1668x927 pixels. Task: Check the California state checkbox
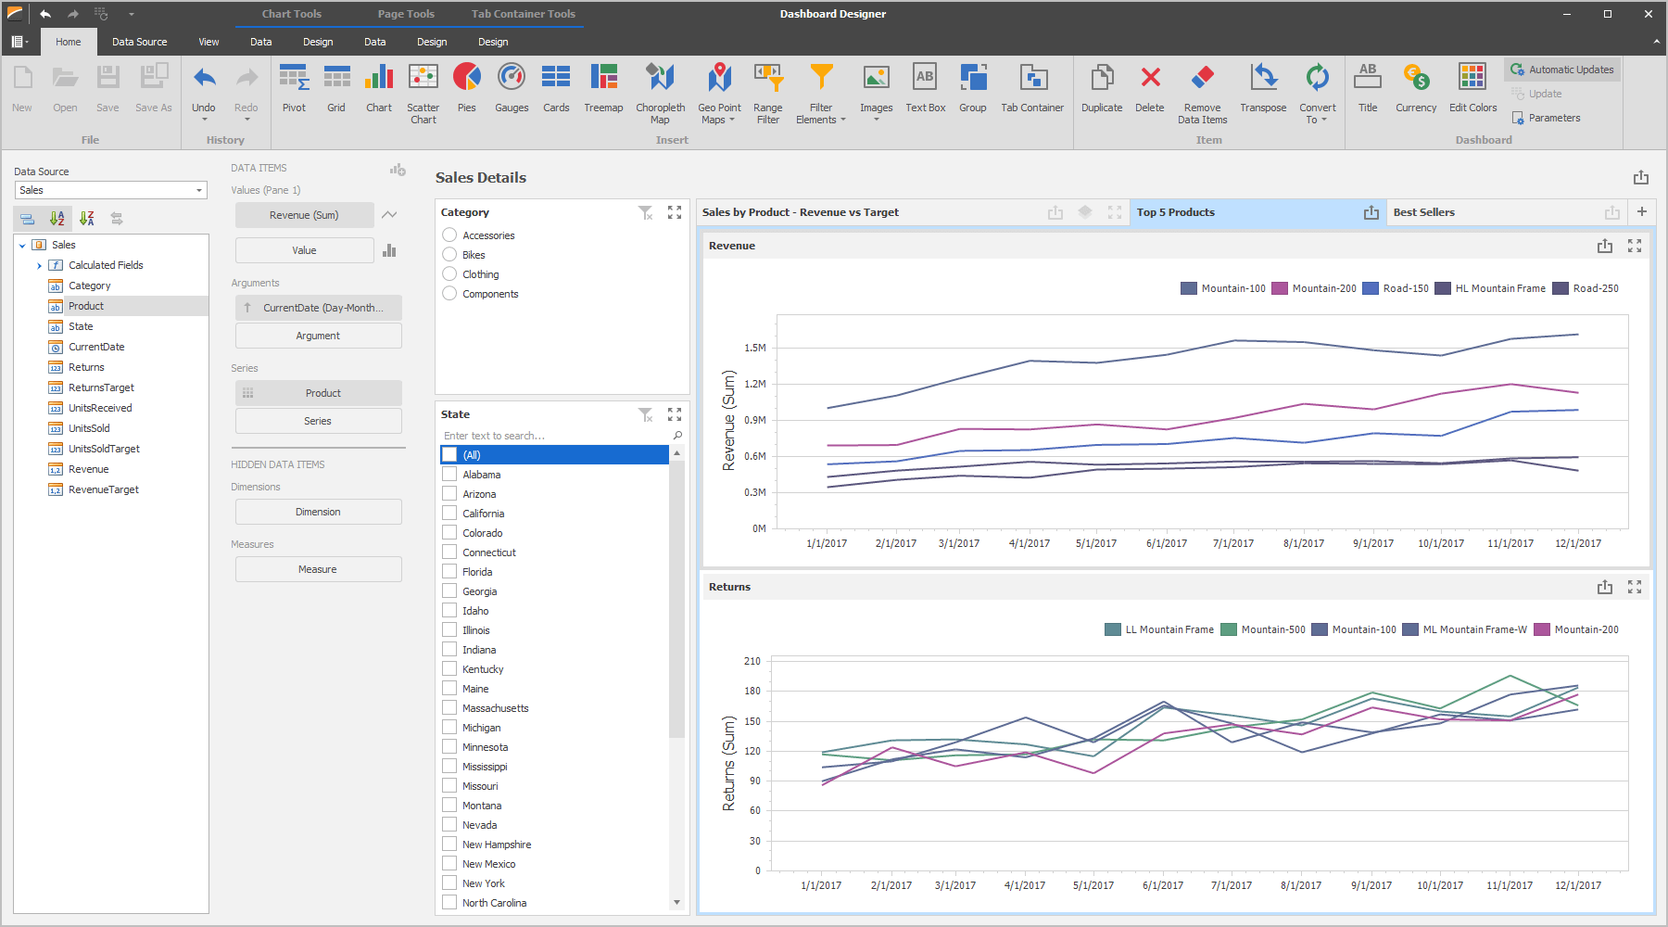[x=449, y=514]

# # # # #

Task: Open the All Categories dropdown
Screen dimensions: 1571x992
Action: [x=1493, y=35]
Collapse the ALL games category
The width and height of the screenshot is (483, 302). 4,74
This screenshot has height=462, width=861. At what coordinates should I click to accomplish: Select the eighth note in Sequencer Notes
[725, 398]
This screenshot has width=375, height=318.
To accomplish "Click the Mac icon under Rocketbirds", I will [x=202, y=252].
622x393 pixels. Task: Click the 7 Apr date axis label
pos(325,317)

# # # # #

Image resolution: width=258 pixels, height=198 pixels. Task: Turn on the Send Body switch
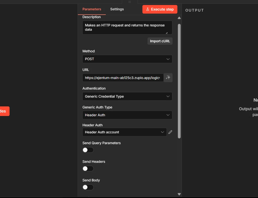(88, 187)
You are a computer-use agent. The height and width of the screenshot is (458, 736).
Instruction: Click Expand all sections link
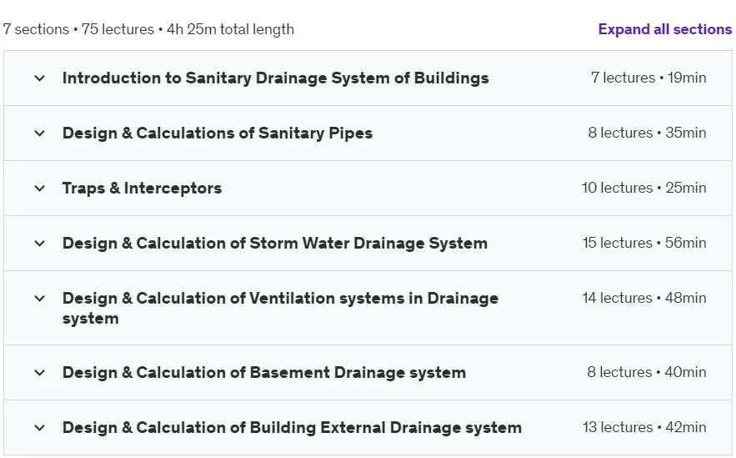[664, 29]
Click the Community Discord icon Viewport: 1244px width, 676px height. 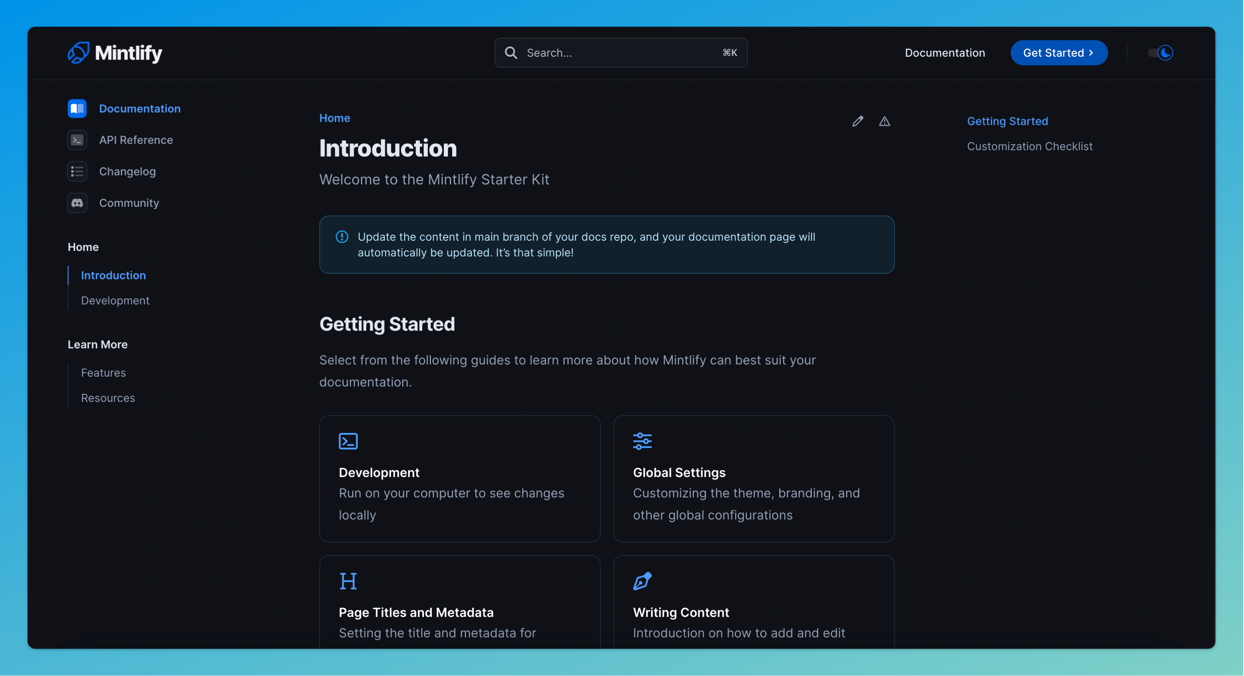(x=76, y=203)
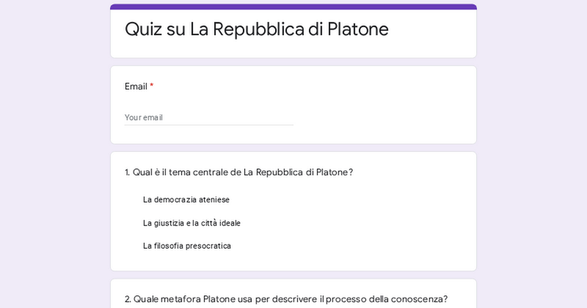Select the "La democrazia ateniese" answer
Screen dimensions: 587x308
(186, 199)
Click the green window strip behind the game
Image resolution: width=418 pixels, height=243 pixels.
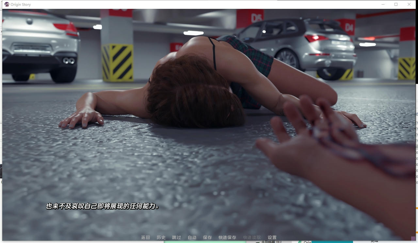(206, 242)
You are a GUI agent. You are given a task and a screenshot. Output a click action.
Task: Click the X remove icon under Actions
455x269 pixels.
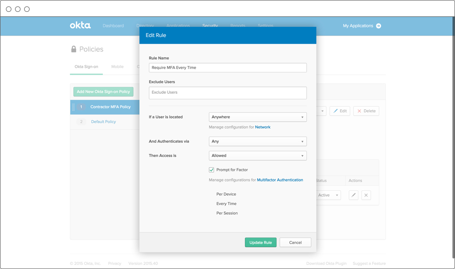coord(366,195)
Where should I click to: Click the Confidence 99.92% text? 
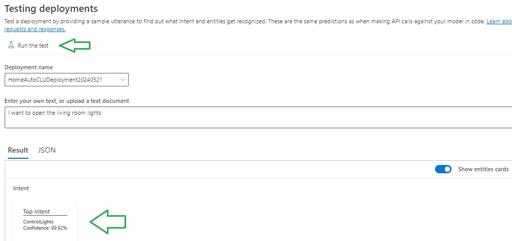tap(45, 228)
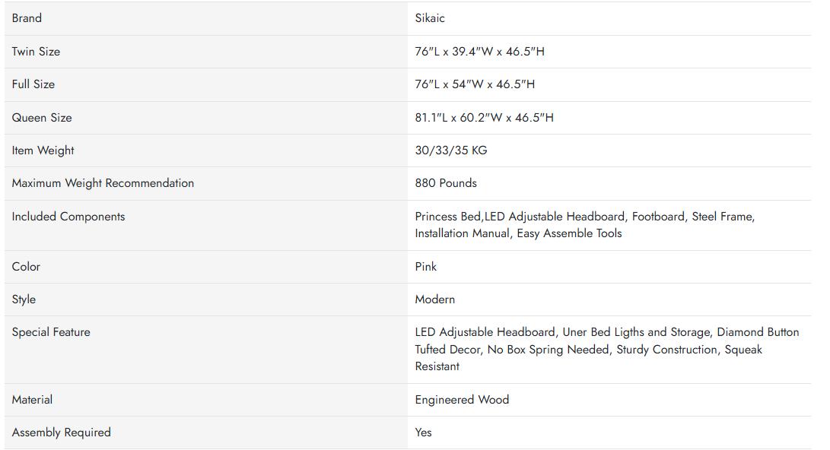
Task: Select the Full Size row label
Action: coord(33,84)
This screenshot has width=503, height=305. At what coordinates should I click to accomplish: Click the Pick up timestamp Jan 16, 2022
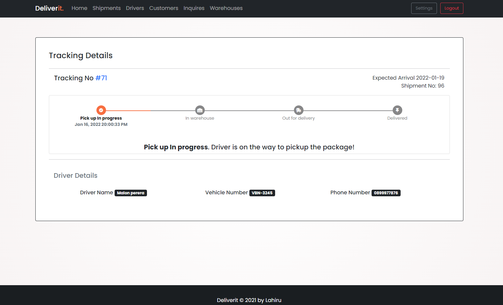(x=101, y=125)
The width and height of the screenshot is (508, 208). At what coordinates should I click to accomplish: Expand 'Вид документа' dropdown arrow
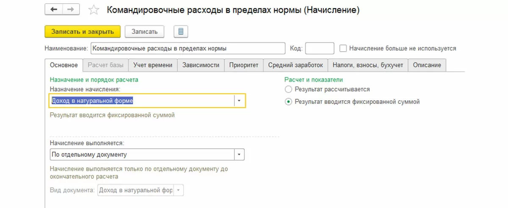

# # # # #

◆ **Your instructions**
Wherever the string "dropdown" occurs in the records, copy the line it is in.

◆ **Task solution**
Task: Open the All Categories dropdown
The width and height of the screenshot is (508, 208). At what coordinates should I click to accomplish: Expand 'Вид документа' dropdown arrow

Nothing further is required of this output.